*Try it*: Each entry below must appear in the answer exactly as written.

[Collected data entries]
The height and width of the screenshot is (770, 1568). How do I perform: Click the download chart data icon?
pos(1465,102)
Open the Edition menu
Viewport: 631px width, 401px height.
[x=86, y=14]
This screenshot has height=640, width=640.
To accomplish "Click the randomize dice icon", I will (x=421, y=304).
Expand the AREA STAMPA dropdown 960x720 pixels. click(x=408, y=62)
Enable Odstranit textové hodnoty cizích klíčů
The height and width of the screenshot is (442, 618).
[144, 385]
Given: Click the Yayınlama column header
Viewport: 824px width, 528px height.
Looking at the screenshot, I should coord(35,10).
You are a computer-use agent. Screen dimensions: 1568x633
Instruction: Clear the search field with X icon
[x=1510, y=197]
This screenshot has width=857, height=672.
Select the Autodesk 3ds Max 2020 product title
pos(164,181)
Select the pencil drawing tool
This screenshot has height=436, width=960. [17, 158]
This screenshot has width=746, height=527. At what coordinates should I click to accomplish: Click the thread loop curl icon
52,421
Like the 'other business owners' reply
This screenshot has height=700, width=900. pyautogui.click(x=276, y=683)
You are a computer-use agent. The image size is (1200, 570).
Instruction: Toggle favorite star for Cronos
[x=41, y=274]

*Reply*:
The height and width of the screenshot is (770, 1568). How do I perform: Click the download chart data icon?
pos(1465,102)
Open the Edition menu
Viewport: 631px width, 401px height.
[x=86, y=14]
This screenshot has height=640, width=640.
To accomplish "Click the randomize dice icon", I will (x=421, y=304).
Expand the AREA STAMPA dropdown 960x720 pixels. click(x=408, y=62)
Enable Odstranit textové hodnoty cizích klíčů
The height and width of the screenshot is (442, 618).
[144, 385]
Given: Click the Yayınlama column header
Viewport: 824px width, 528px height.
Looking at the screenshot, I should coord(35,10).
You are a computer-use agent. Screen dimensions: 1568x633
Instruction: Clear the search field with X icon
[x=1510, y=197]
This screenshot has width=857, height=672.
Select the Autodesk 3ds Max 2020 product title
pos(164,181)
Select the pencil drawing tool
This screenshot has height=436, width=960. [17, 158]
This screenshot has width=746, height=527. At what coordinates should I click to accomplish: Click the thread loop curl icon
52,421
Like the 'other business owners' reply
This screenshot has height=700, width=900. pyautogui.click(x=276, y=683)
You are a computer-use agent. The image size is (1200, 570).
Instruction: Toggle favorite star for Cronos
[x=41, y=274]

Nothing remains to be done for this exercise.